Material provided »
---*---
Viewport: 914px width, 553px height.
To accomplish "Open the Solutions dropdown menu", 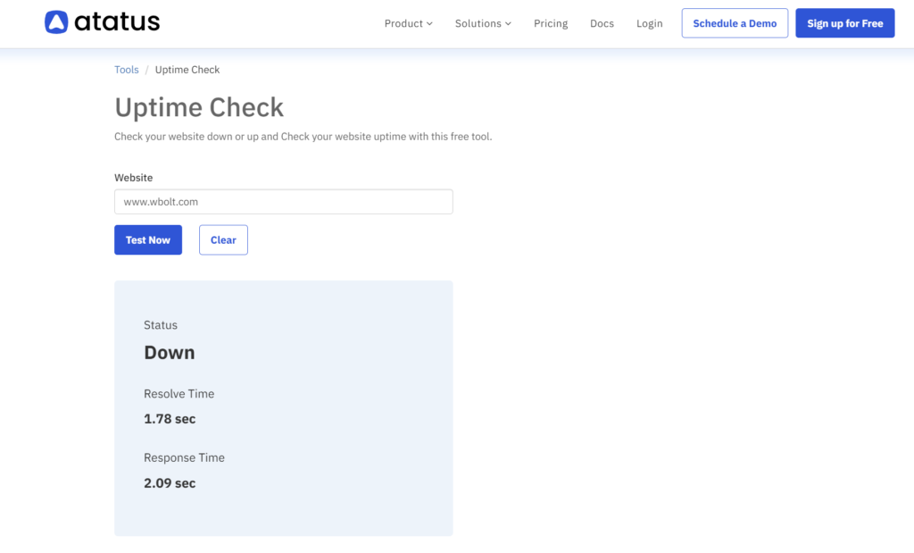I will pyautogui.click(x=483, y=23).
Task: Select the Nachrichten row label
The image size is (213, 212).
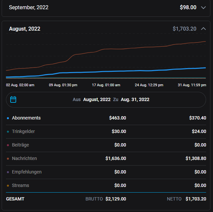Action: pos(24,158)
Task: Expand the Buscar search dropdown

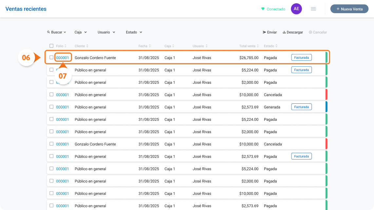Action: point(57,32)
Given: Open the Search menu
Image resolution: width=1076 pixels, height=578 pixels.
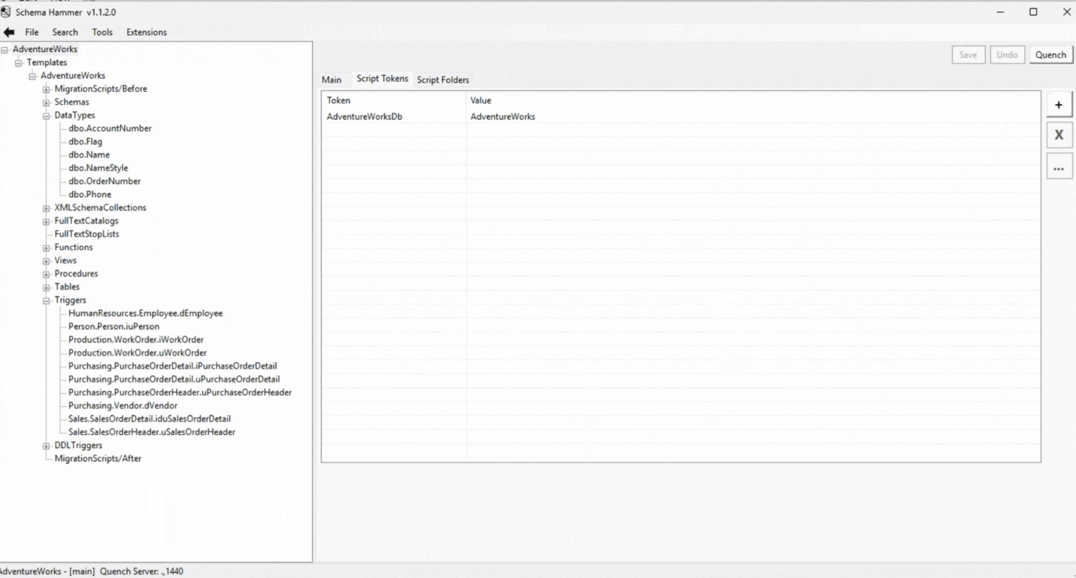Looking at the screenshot, I should (64, 32).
---*---
Aim of the exercise » Exactly those lines that run from the line holding "Given: Open the Search menu" to the end of the listing above, both included, are to be reproduced, with pictures left out.

Written answer »
Given: Open the Search menu
Image resolution: width=1076 pixels, height=578 pixels.
Looking at the screenshot, I should (64, 32).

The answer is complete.